Lenore Janis, Who Broke Construction Industry Barriers, Dies at 86

As a founder and president of an influential trade organization, she showed women how to make it in a field that had long excluded them.


By Clay Risen

Lenore Janis, a force of nature in the New York City construction industry who left thousands of cracks in the concrete ceiling of a male-dominated business, died on Jan. 31 at an assisted living facility in Brookfield, Conn. She was 86.

The cause was complications of Covid-19, her son John said.

Ms. Janis was a founder and the longtime president of Professional Women in Construction, which started as a small, all-volunteer nonprofit and became, under her leadership, a networking powerhouse for tens of thousands of women trying to navigate a career path that might seem purpose-built to exclude them.

A shrewdly creative organizer with a cigarette-rasped voice, Ms. Janis, by all accounts, did more than just provide mentoring opportunities and meet-and-greet sessions — though she did plenty of that, too.

* _Given entries_
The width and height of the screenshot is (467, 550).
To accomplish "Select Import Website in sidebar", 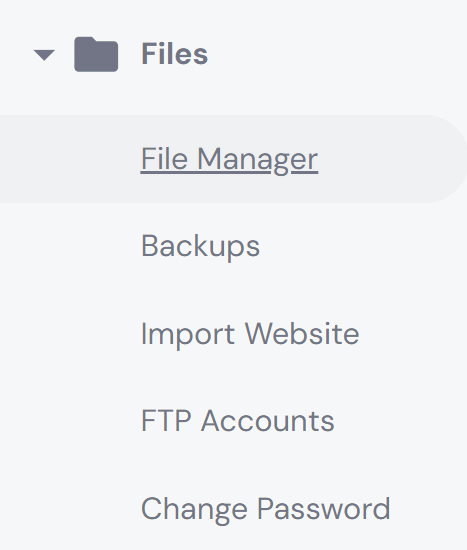I will pyautogui.click(x=250, y=334).
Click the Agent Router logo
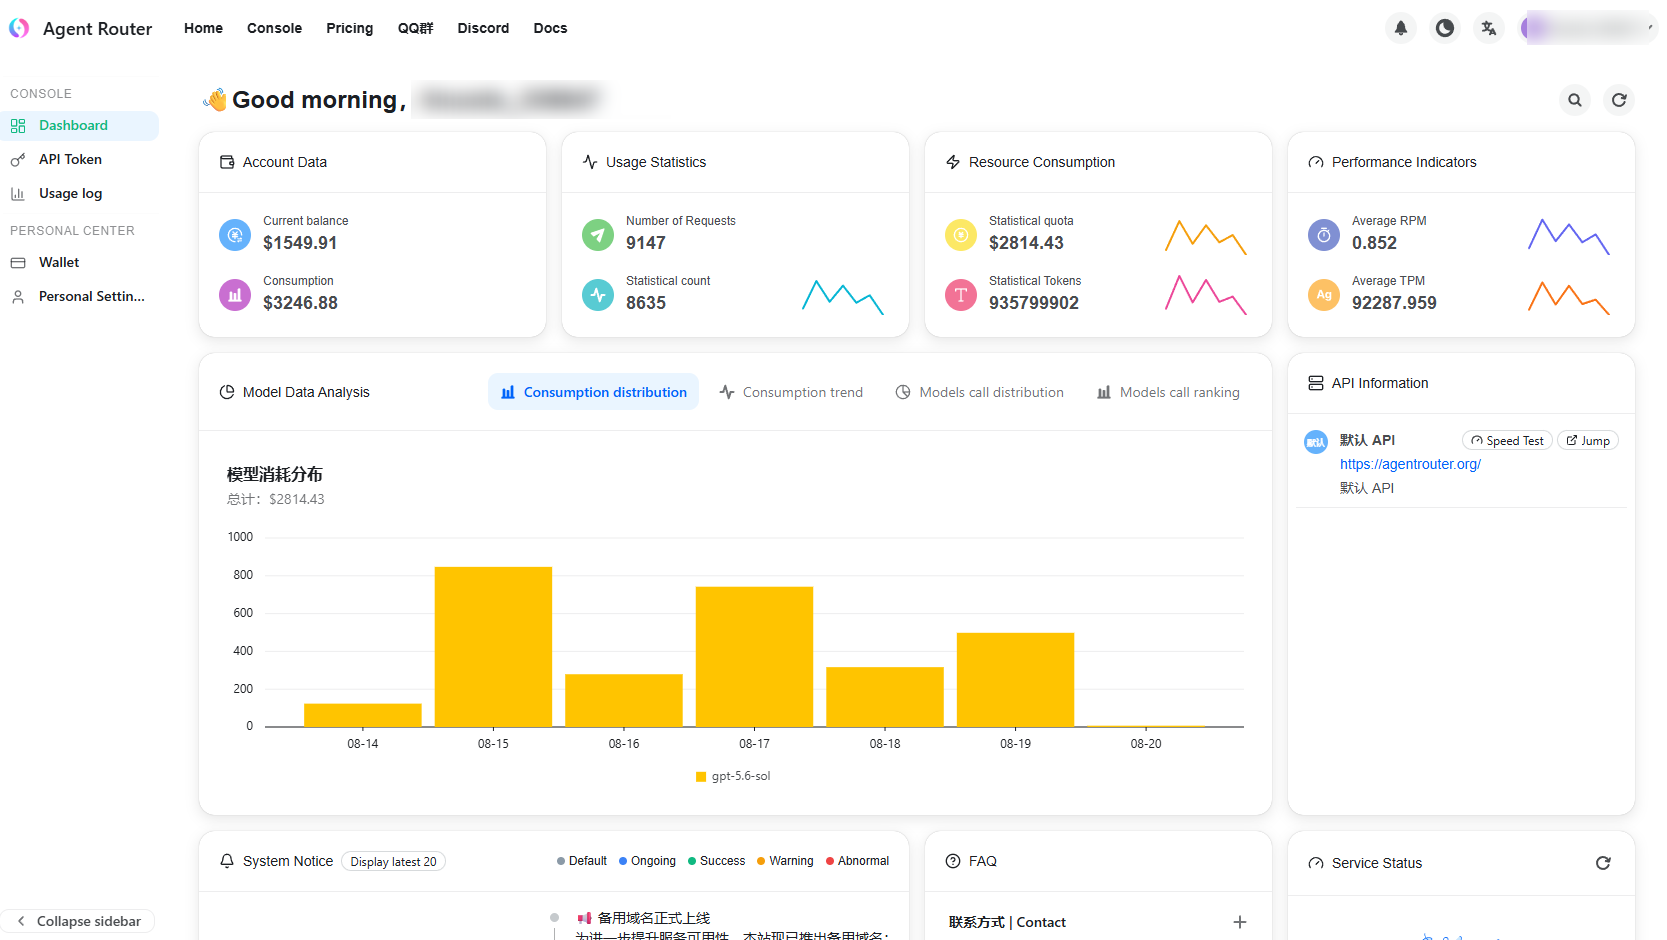This screenshot has height=940, width=1667. point(19,28)
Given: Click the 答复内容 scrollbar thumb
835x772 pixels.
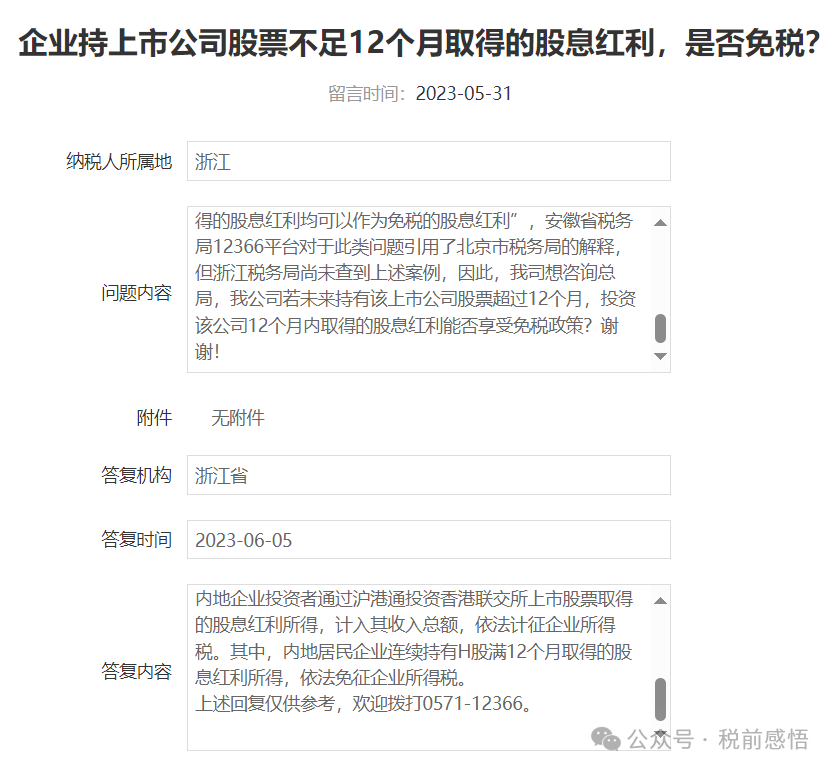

* _Task directions_
Pick up the obituary of Lenore Janis after its last sentence and continue it.

* _Answer for the task_
Knowing that many deals in her industry were made on the golf course, she ran clinics to teach women how to play the game. She sent executives into high schools to recruit girls who might otherwise have never thought about a life in construction. And she doled out stories to young members of her trade group, lessons drawn on a life spent pushing open barriers.

“She would take you under her wing and give advice you wouldn’t hear from anyone else in New York,” said Barbara Armand Kushner, the chief executive of the Armand Corporation, a project-management firm in Manhattan.